TASK TO COMPLETE: Where a line of the entries below includes the string "This", count it. Give only the resulting number.

#### INFORMATION GIVEN ####

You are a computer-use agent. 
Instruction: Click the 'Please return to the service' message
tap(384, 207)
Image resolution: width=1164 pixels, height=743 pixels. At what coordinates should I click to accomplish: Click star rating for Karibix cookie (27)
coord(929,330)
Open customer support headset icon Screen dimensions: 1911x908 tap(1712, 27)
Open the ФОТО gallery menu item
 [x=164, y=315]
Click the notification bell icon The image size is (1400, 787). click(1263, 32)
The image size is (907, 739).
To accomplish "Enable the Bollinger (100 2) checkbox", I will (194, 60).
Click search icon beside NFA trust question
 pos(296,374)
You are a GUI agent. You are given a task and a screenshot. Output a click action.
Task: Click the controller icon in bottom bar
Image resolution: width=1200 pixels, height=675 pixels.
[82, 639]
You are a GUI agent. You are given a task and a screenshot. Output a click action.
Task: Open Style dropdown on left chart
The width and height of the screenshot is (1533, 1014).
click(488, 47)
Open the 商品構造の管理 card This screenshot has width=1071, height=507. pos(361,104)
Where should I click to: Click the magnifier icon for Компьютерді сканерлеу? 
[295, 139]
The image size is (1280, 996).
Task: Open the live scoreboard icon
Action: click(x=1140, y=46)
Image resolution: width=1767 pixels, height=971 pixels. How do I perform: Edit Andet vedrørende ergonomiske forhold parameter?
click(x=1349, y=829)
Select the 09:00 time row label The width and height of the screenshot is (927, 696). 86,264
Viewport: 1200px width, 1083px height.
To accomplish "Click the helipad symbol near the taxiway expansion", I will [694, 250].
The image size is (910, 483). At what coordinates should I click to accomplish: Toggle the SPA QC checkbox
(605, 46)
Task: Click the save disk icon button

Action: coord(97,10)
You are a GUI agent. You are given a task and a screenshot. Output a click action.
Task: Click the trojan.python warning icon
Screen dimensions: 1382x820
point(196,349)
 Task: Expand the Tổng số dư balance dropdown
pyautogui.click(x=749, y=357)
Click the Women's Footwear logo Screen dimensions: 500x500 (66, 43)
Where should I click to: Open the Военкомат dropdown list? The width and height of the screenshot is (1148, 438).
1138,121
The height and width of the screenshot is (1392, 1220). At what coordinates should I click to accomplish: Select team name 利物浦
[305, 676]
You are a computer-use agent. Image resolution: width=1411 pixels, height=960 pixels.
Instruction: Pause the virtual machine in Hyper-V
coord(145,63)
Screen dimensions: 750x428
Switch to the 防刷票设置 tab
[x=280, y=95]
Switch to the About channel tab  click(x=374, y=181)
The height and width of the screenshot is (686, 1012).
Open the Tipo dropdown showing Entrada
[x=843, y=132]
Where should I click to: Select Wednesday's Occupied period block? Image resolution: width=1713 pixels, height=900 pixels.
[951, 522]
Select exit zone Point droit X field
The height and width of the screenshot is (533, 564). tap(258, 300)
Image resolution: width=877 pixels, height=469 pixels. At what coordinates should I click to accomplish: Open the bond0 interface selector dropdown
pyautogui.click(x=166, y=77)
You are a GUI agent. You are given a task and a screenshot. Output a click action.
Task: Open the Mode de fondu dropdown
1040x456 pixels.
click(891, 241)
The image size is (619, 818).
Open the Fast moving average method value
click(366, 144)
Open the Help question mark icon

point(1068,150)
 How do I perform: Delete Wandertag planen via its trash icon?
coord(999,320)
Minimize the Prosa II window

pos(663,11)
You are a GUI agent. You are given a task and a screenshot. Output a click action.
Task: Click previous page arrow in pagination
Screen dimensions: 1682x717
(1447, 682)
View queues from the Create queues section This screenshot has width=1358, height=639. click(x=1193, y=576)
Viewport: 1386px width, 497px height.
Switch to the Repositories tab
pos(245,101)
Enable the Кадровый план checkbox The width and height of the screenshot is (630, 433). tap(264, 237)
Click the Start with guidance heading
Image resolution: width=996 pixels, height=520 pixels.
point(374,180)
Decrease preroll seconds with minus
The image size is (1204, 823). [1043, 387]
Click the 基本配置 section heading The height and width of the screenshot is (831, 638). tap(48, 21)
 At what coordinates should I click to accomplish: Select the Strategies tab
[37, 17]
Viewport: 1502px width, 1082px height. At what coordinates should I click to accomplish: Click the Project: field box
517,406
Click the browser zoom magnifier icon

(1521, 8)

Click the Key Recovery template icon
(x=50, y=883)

####

WRITTEN SOLUTION: 2